It isn’t a crime to buy a copy of the autobiography of one of the 20th-century’s most monstrous figures, unless you live in France, Germany, Austria or Hungary – which ban the sale of Nazi memorabilia.
And there are legitimate scholarly reasons for owning a copy of Mein Kampf. No doubt the book is in most major libraries in New Zealand.
But let’s be honest. Owning a rare first edition personally signed by Herr Hitler and gifted to Hermann Esser, one of the founders of the hated and feared Third Reich, is just a little bit creepy.

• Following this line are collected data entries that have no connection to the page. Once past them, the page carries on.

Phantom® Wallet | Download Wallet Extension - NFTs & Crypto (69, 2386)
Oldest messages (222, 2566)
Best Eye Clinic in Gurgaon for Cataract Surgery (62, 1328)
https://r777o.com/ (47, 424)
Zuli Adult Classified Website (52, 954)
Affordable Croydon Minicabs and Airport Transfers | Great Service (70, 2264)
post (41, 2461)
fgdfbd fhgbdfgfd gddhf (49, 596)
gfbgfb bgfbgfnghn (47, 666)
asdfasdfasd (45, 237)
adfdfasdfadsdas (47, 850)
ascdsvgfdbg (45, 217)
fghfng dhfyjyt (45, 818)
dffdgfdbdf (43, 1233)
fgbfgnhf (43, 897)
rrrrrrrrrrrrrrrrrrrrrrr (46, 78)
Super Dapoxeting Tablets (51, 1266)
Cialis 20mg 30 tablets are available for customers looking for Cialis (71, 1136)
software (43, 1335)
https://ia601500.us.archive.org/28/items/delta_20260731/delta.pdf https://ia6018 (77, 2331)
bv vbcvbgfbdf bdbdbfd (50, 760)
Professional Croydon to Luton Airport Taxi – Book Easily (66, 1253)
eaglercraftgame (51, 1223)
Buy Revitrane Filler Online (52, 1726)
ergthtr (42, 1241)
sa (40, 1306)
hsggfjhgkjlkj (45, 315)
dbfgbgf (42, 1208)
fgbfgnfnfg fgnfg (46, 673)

Actually, given Dotcom’s German nationality, it’s more than creepy. It’s boorish, stupid, crude, and unthinkably insensitive. Most Germans would rather collect excrement than have anything to do with a regime they remain deeply ashamed of to this day.
This is very true.
But then, most Germans don’t hold multiple identities, flee criminal charges, make a fortune out of hosting a web site that enabled large-scale internet piracy, live a self-described lifestyle dedicated to “fast cars, hot girls, super-yachts, amazing parties and decadence” before buying their way into a foreign country, fighting extradition to the United States on counts of fraud and racketeering and deciding to set up a political party dedicated to bringing down the prime minister.
Colin forgot to mention and leaves scores of creditors out of pocket, has almost all his friends and staff turn on him, and faces a lawsuit for paying below the minimum wage.